Figure 1. Prostate cancer educates MLO-Y4 osteocytes to promote C4-2B prostate cancer cell proliferation, migration and invasion.

Conditioned-media (CM) from both C4-2B and PC3 prostate cancer cells was made as described in methods. CM was added as described to a final concentration of 50%. (A). Plain media, C4-2B CM, MLO-Y4 CM and C4-2B CM-treated MLO-Y4 cell CM were added to C4-2B cells (1.5×10⁴ per well). After 48 hours, cell numbers were counted using a hemocytometer. (B). Plain media, PC3 CM, MLO-Y4 CM and PC3 CM-treated MLO-Y4 cell CM were added to C4-2B cells (1.5×10⁴ per well). After 48 hours, cell numbers were counted using a hemocytometer. (C). Migration (upper figures) and invasion (lower figures) were assessed using a transwell assay. C4-2B cells (1.5×10⁵ per cells) were treated with plain media, C4-2B CM, MLO-Y4 CM and C4-2B CM-treated MLO-Y4 cell CM for 24 hours. The membrane was stained using differential Quick staining kit and photographed under light microscopy (20x). The numbers of migrating (no Matrigel on membrane) and invading (Matrigel present on membrane) cells were counted in five random fields for each insert. (D). Migration (upper figures) and invasion (lower figures) were assessed using a transwell assay.

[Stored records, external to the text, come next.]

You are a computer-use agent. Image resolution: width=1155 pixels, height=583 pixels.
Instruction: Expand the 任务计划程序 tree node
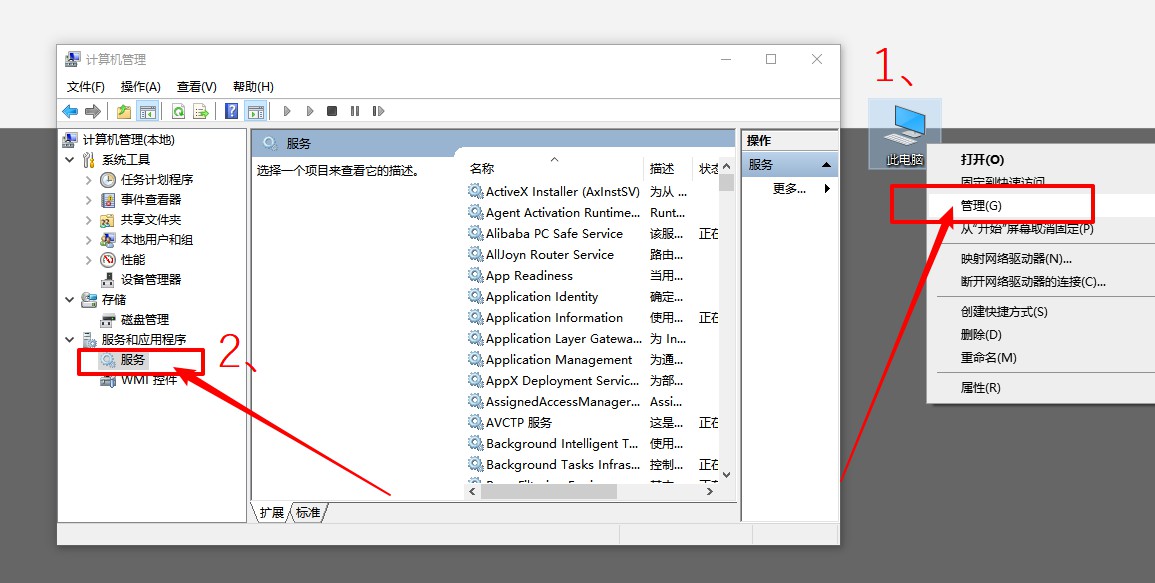[89, 180]
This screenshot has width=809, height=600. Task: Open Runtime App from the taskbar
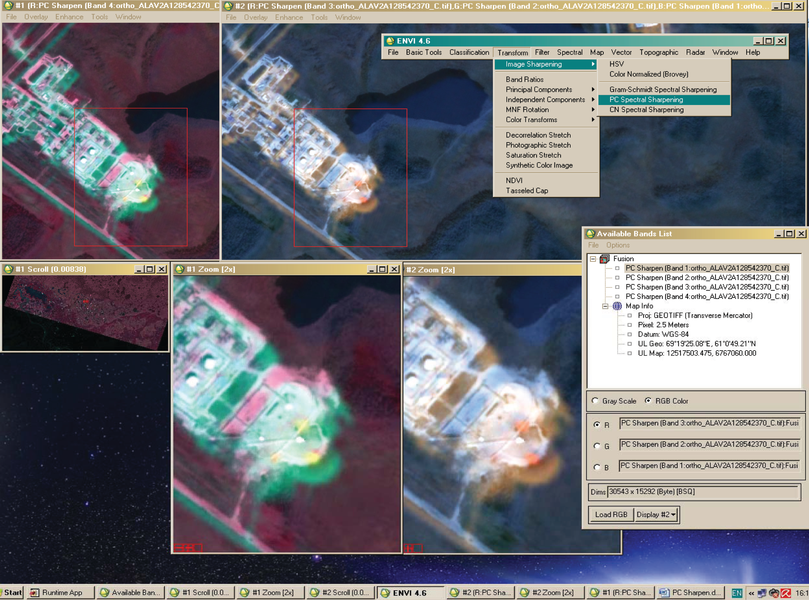click(60, 593)
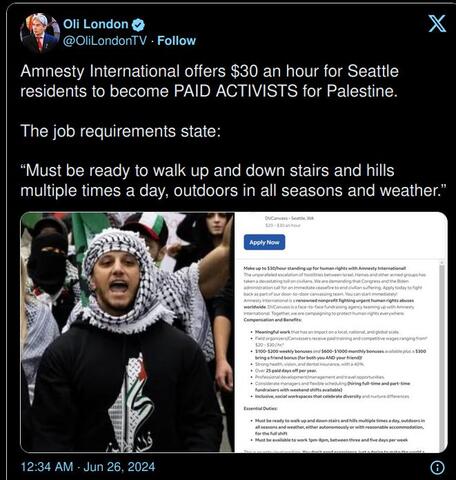The height and width of the screenshot is (480, 456).
Task: Click the job listing screenshot
Action: click(341, 332)
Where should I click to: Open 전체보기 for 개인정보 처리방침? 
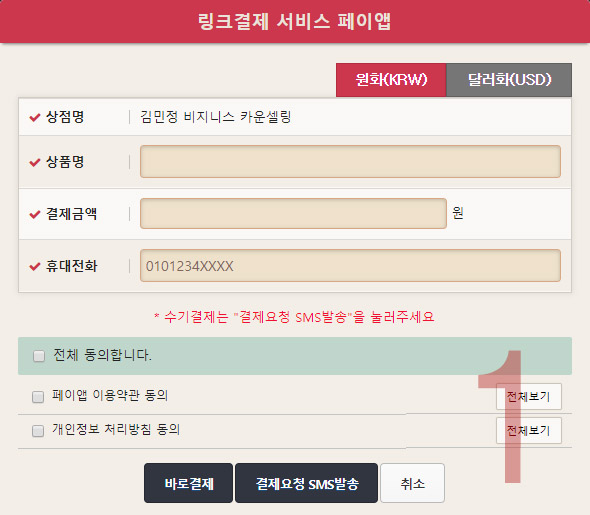(x=529, y=430)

C4-2B cells (1.5×10⁵ per cells) were treated with plain media, PC3 CM, MLO-Y4 CM and PC3 CM-treated MLO-Y4 cell CM for 24 hours. The membrane was stained using differential Quick staining kit and photographed under light microscopy (20x). The numbers of migrating (no Matrigel on membrane) and invading (Matrigel present on membrane) cells were counted in five random fields for each insert. Data are shown as the mean±SD of 3 independent experiments. * P < 0.05; ** P < 0.01.